Although Monster did not win until his third start, trainer Jose D’Angelo said he thought the son of Pleasant Acres Stallions’ resident Leinster had shown promise from the beginning. He disappointed in his first race, finishing fourth in a four-and-a-half-furlong maiden special weight at Keeneland then was sixth in the $246,000 Kentucky Juvenile going five furlongs at Churchill Downs on May 1, both on dirt.

“He was my early 2-year-old,” D’Angelo said. “He was doing everything perfectly. So I sent him to Keeneland and he didn’t break well. That’s normal stuff for babies in their first start. I thought I would try him one more time on the dirt in a stakes race at Churchill Downs.

After the race at Churchill, D’Angelo returned to his original inclination that Monster may like the grass, taking a cue from Monster’s pedigree. Leinster was a multiple graded stakes winner while sprinting on the turf.

“[The two races on dirt] didn’t work out the way we hoped it would so I worked him on the grass and he showed he liked it right away. Then he proved it when he won by nine lengths on the grass at Gulfstream. So he’s a grass horse now.”

 

D’Angelo also expects Monster to benefit from the time off as the Tyro will be his first race in more than 60 days.

“It was good to give him a little break,” he said. “After he won on the grass there wasn’t anywhere to go. There just are not a lot of 2-year-old races on the grass sprinting at the time of the year.

“So I think the layoff was good for him because he has already had three races at three different tracks. He’s still growing. I think he is better right now than he has ever been. He’s ready. We’ve been waiting for him to run again on the grass.”

Out of the Florida-bred mare Dienda by Kantharos, Monster was bred in Florida by Dr. Ross Russell and Deeann Smith Cavanaugh of Citra, Fla. He has earned $54,751 for current owner Arindel, who paid $25,000 for him out of the Bobby Jones Equine consignment at the 2024 Ocala Breeders’ Sales Winter Mixed Sale.

Monster is listed at 7-2 on the morning line and will be ridden by Edgard Zayas from the inside post one.

“I like the post position,” D’Angelo said. “I think he is the speed of the race if you look at the fractions from when he won at Gulfstream.”

Trainer Nolan Ramsey also thought enough of Win N Juice to enter him in the $100,000 Royal Palm Juvenile going five furlongs on the grass for his first start. However, he failed to rally from seventh of eight early and finished sixth. 
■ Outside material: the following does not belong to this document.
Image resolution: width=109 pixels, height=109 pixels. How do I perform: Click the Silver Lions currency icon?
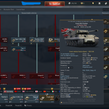69,4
But Win N Juice bounced back with considerable improvement in his next race, coming from third to win a maiden special weight by a neck at the same distance on the grass at Gulfstream last out. In two starts, Win N Juice has earned $52,490 for Kelly and Ryan Daugherty’s Daugherty Racing LLC.

 

Win N Juice is by Ocala Stud stallion Win Win Win out of Famous by Vindication and was bred in Florida by Ocala Stud. The Daughertys purchased him for $30,000 out of the Ocala Stud consignment earlier this year at the OBS March Sale.

Isaac Castillo will ride Win N Juice from post eight and they are 5-1 in the program.

Rounding out the field for the Tyro are Thunder Chuck with jockey Madison Olver, Jeremiahtwentnine and rider Jorge Gonzalez, Joseph Bealmear will guide Red Lad, 3-1 favorite Hey Nay Nay (Ire) will have Paco Lopez in the irons, Samuel Marin has the call on Sir Newtons Laws, Efata with Sonny Leon up, no rider is named on Black Volt and Victor Espinoza has the call on Schwarzenegger.

The Tyro has been won by a Florida-bred 14 times including Expected Ruler (2015), Rip Roarin Ritchie (2012), Fellow Crasher (2008), He’s Got Grit (2005), Farno (2002), Pure Precision (2001), Unreal Madness (1997), Sacred Honour (1993) and Alaskan Frost (1990).